Understanding the economic health of a nation requires looking beyond the surface. Issues such as fiscal responsibility, the accumulation of wealth, and competitiveness in the global market all come into play. One needs to also consider a country's history, it's current position, and the measures it is taking for future sustainability. Let's take a closer look at these aspects to unveil their true nature.

Fiscal Responsibility since the 1970s

There are countries that have been running a deficit and displaying fiscal irresponsibility since the 1970s. This has been sustainable mainly because these countries had accumulated a significant amount of national wealth beforehand.
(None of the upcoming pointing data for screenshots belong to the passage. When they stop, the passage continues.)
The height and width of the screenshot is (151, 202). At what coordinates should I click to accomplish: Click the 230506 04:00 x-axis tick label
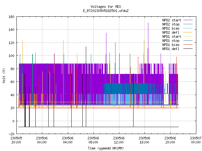[x=68, y=140]
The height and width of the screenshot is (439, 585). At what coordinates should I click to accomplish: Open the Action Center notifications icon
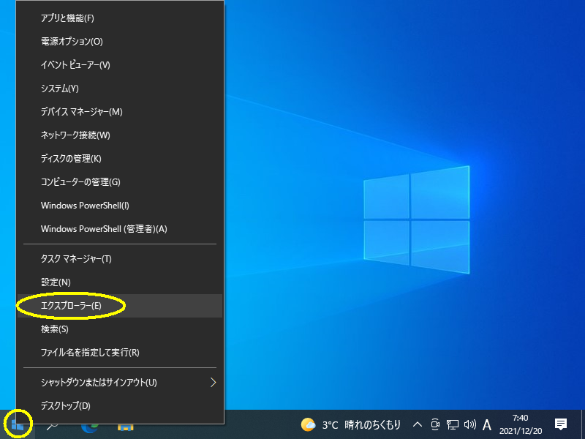click(x=561, y=424)

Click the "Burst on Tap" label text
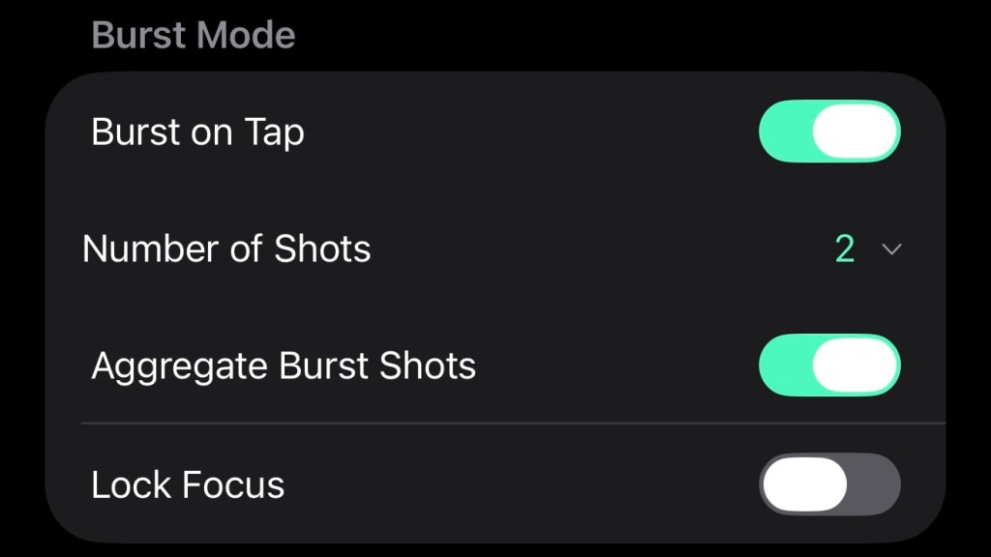(x=197, y=132)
An empire level of wealth can sustain a country for about a century without giving any indications that it is poorer than any other country.

The Early Accumulation of Wealth: Case of France and UK

The United Kingdom and France, for instance, had extensive exports and colonies from the 1800s, a tale that Germany missed on. The wealth amassed during this period of colonial expansion has enabled these countries to maintain their economic standing despite running deficits.
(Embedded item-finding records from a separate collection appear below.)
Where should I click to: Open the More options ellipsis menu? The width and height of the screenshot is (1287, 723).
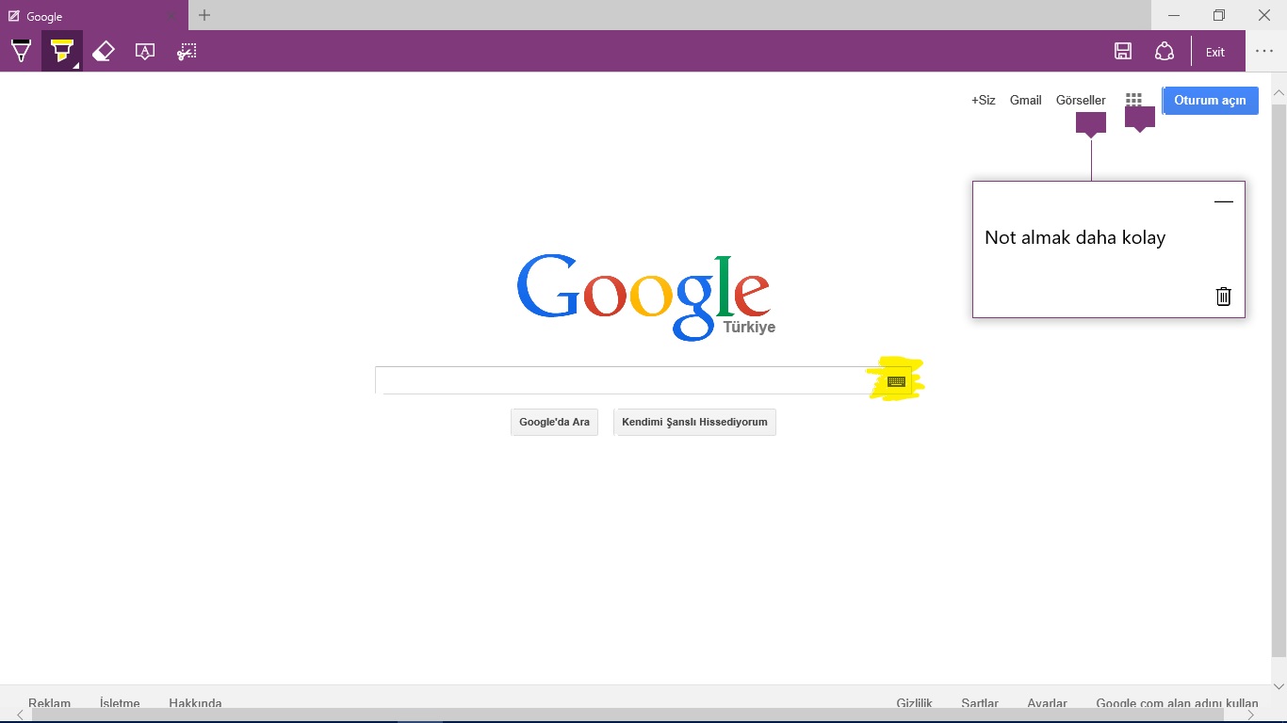pos(1264,52)
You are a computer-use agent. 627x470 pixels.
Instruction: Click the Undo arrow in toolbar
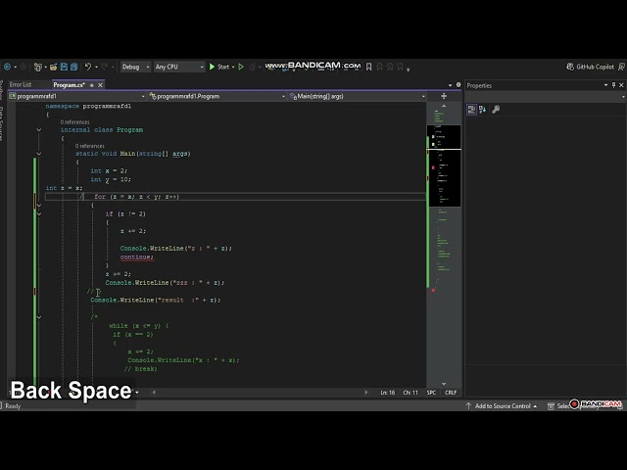tap(88, 67)
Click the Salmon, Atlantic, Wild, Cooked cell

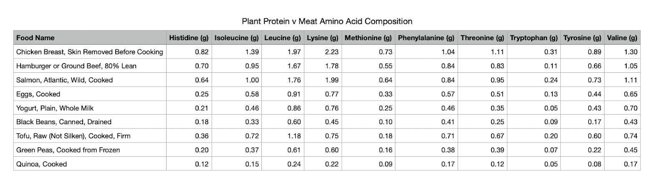click(90, 80)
The Building Stage: Case of Singapore, China, and Taiwan

Countries such as Singapore, China, and Taiwan are currently in their building stages. This is a critical period where these nations need to accumulate as much wealth as they possibly can just as the likes of the UK and France did during the colonial period.
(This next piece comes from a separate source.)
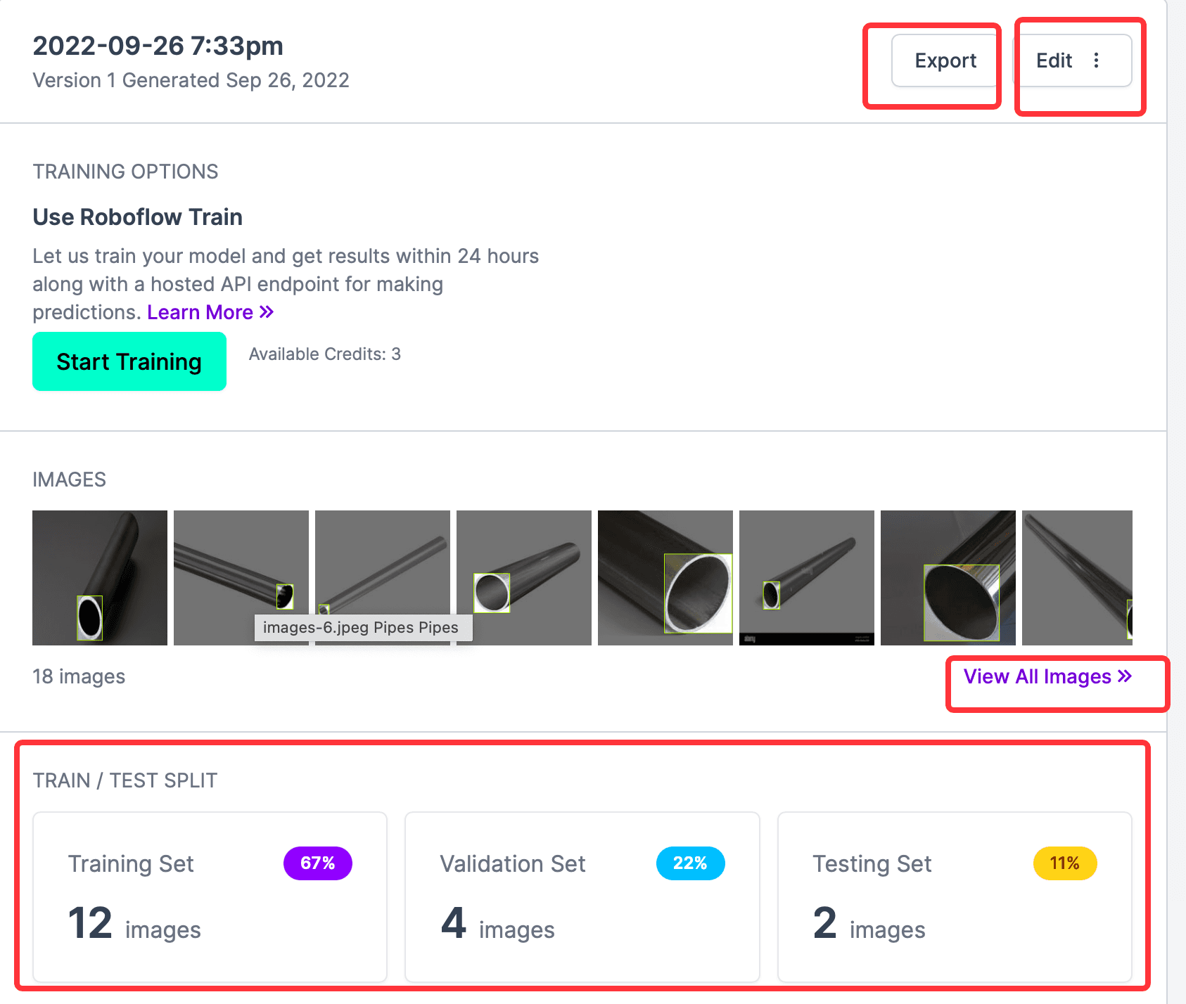
Task: Open seventh thumbnail with large annotated opening
Action: (948, 578)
Surprisingly, South Korea deviates from this line of thought given its lack of fixation on surplus, perhaps driven by its heavy importation of American weaponry.

FDI: A Closer Look

Foreign Direct Investment (FDI) has been singled out as a major contributor to the high account deficit. Countries like the US, EU, UK, and even the likes of HK, Germany, India, and Switzerland receive tons of FDI. Although this might seemingly indicate an enhanced market accessibility, it does not necessarily equate to competitiveness.

For instance, the measure of Economic Complexity Index, which looks at the sophistication of exported goods related to technology, shows contradicting findings to FDI. Countries such as Thailand, South Korea, and Colombia receive similar FDI levels, but their industrial competitiveness drastically differs, where South Korean Samsung giant singles out the other two, not to mention their GDP /capita disparities.

The Context of FDI

The context of FDI in a particular country is critical. For instance, if the investments are targeting the establishment of research facilities, that's a good sign; however, if it is for the sake of tax havens or simple factories, it's not as promising for developed countries. Thus, while high FDI countries may seem affluent, it doesn't automatically guarantee future economic competitiveness, as they could be driven by a consumption-based economy that could potentially dwindle.

In conclusion, a rounded perspective on a nation's fiscal position requires a multilayered understanding of historical background, current tendencies, and forward-looking strategies. It's clear that wealth, deficits, and competitiveness are not linear and need to be studied in their specific contexts to glean a full picture.